When it came to actually drawing the comic I decided that I wanted to produce it in a ‘line-free’ style composed of flat shapes. I had been looking at the work of Edward Burra, in particular some images that looked almost like little cardboard cut-out worlds composed of stage-scenery-like facades and flattened perspectives:
(Edward Burra ‘Cafe Bar’ 1930 Gouache)
I should point out that this sort of style had never really appealed to me before. I am much more of a traditional, correct (but slightly warped) perspective, non-naive, observed dynamic anatomy type of draftsman (with a background in storyboarding) but I’m always ready to push my work into new territory rather than opting for an easily repeatable style. I can’t remember exactly what I was thinking when I tried out this flattened Burra influenced style, but there was something about creating Hotel Charlie’s world as if it was a little cardboard set that got my imagination going. I moved the setting from France in the 30s to an anonymous European town of the early to mid 20s, a slightly bleak edge of town area. The kind of place where you find factories, rail depots and cheap hotels. I took many of the details of buildings, street furniture and trams directly from the paintings of the German Neue Sachlichkeit (New Objectivity) school of the 1920s and 30s. A lot of those artists also simplified, flattened and separated forms in a manner similar to Burra:
(Karl Ruter ‘Winter Landscape’ 1931 Oil on nettle-cloth)
(Carl Barth ‘Houses along the railway embankment’ 1932 Oil on canvas)
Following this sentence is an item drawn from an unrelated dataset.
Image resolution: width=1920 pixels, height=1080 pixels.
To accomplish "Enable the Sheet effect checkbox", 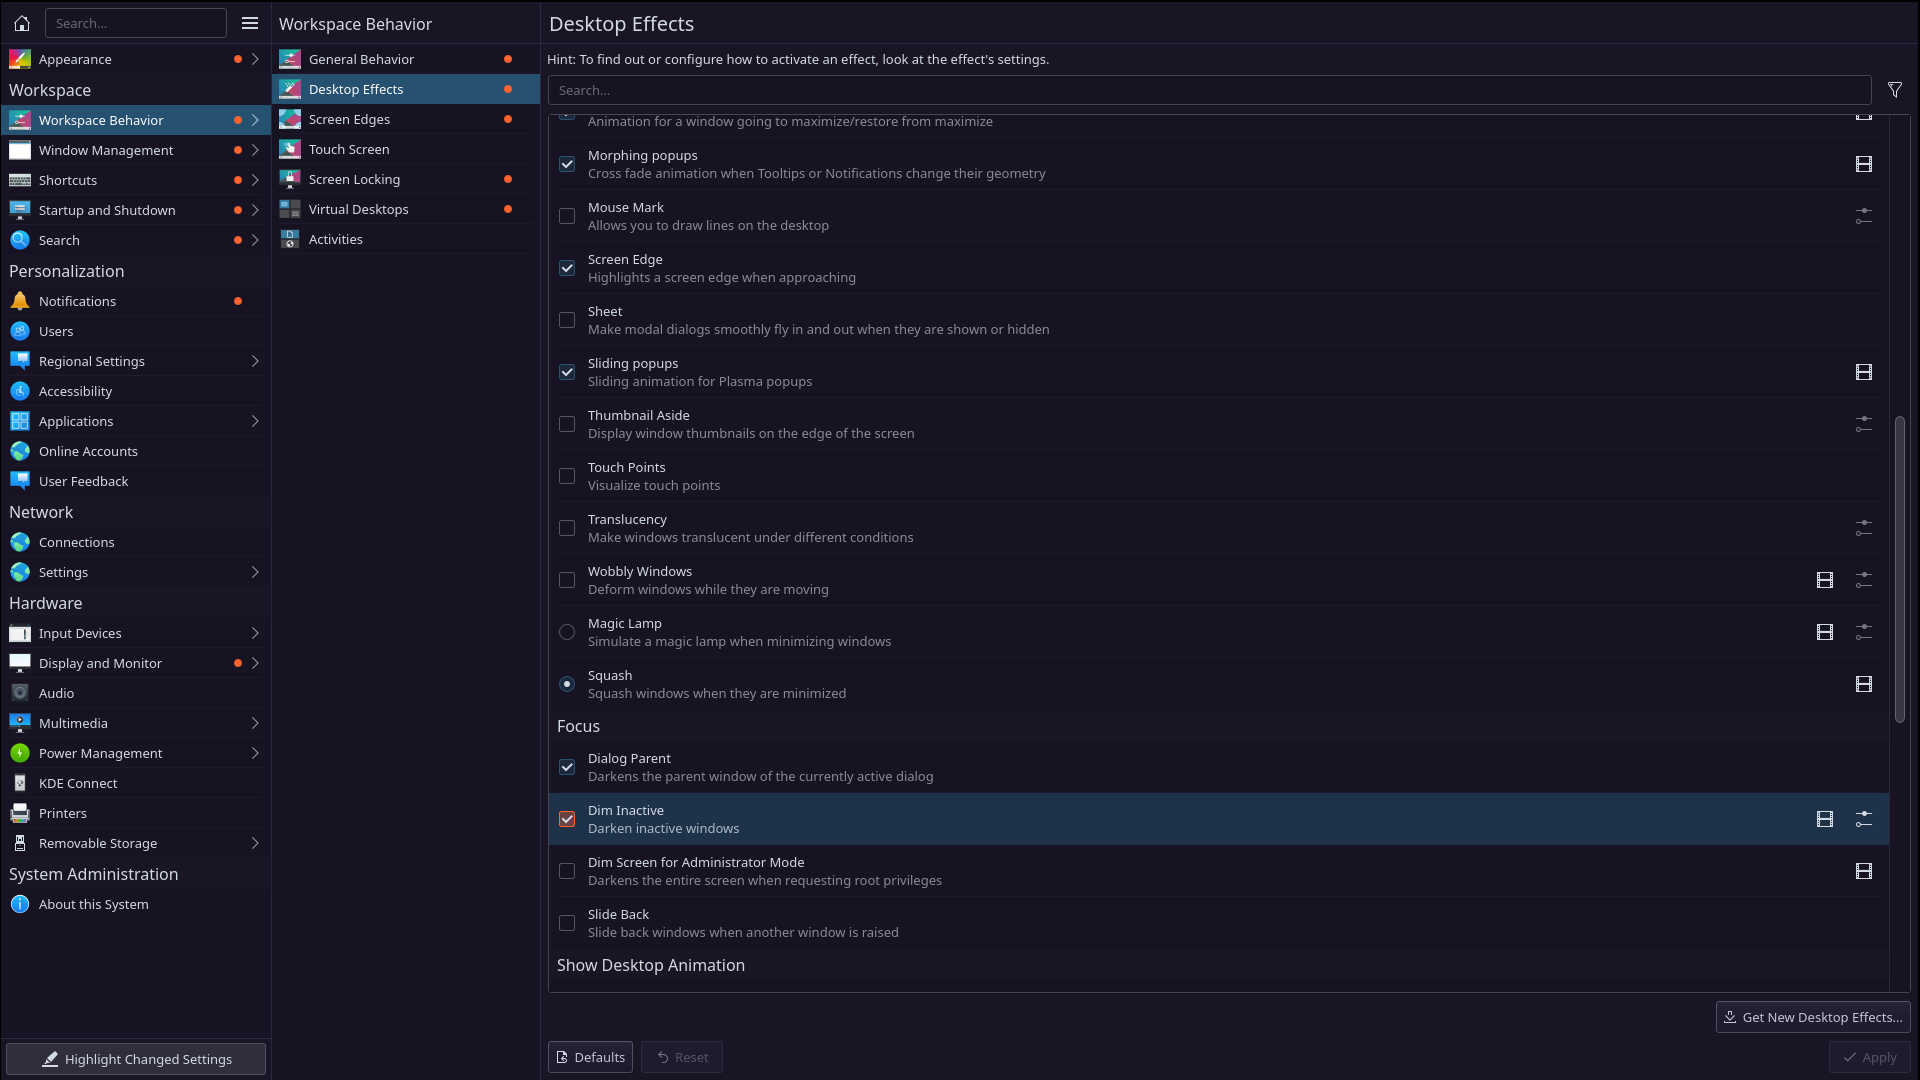I will point(567,320).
The final artwork is created in Flash using flat vector shapes. I find Flash much more basic and easier to use than Illustrator. These shapes are exported as separate layers into Photoshop and look very uninspiring like this:
The skies in Hotel Charlie are always grey and softly overcast. There are no hard shadows. I imagine it is always a cool, autumnal grey day. I like the idea of Hotel Charlie being such an optimistic dimwit that he’s oblivious to the somewhat shabby nature of his surroundings. Sure, he can be plunged into despair when things go wrong, but only for about five minutes. At this stage technically speaking, I slap a scanned-in texture over everything and begin buffing, polishing, grubbying-up, contrast balancing and general ‘shading’. Eventually it looks like this:
The characters are basically created the same way, first as flat vector shapes which look horrible:
Then with texture added, and areas burnt and dodged away to create form:
Several people have asked if there will be more Hotel Charlie. There is a second story in Peepholes and I’ve already deviated slightly from the style above, drawing the characters with a painted-on-cel look. I like the idea of the style continually evolving by small steps. Almost as if we’re viewing the same character through slightly different filters. I’m now thinking about a longer book project that is completely unrelated to Hotel Charlie, so can’t say when I will have the time to revisit his world, but I have a strong feeling that we haven’t seen the last of him yet.